(Stored data)
Start of Block
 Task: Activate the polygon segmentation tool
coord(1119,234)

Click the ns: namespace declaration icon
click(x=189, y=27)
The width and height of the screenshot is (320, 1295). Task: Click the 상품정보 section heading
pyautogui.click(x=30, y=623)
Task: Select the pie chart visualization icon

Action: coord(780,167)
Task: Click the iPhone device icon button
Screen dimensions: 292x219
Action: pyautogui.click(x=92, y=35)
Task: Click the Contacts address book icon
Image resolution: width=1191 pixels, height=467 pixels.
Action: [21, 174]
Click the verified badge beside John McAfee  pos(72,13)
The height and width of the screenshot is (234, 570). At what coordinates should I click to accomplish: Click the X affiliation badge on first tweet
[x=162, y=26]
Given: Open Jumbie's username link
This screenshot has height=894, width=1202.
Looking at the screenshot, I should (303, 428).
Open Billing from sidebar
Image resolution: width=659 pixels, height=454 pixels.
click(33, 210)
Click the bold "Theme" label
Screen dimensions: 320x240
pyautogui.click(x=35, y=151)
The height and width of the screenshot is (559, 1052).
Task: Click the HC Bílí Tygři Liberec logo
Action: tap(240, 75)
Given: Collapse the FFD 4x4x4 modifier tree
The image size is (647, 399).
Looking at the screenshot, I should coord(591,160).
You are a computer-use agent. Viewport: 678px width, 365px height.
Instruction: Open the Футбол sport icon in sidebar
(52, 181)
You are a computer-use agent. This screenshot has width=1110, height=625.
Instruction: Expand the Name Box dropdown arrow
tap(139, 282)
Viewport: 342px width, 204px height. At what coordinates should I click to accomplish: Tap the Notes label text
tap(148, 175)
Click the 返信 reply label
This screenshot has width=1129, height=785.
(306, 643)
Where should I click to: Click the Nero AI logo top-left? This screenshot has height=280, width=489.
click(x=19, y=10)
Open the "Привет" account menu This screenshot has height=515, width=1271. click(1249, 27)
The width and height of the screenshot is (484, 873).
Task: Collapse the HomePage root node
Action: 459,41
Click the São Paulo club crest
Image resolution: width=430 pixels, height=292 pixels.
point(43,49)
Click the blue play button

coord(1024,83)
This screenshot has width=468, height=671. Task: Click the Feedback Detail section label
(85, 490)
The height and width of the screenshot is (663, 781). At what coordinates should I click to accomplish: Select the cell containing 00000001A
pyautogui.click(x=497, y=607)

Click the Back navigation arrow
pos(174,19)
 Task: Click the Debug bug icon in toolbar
End of Block
From the data above, copy every line where "agent" appears.

TASK ANSWER>
You are a computer-use agent. Viewport: 678px width, 365px height.
You are a computer-use agent. This screenshot has width=1110, height=625.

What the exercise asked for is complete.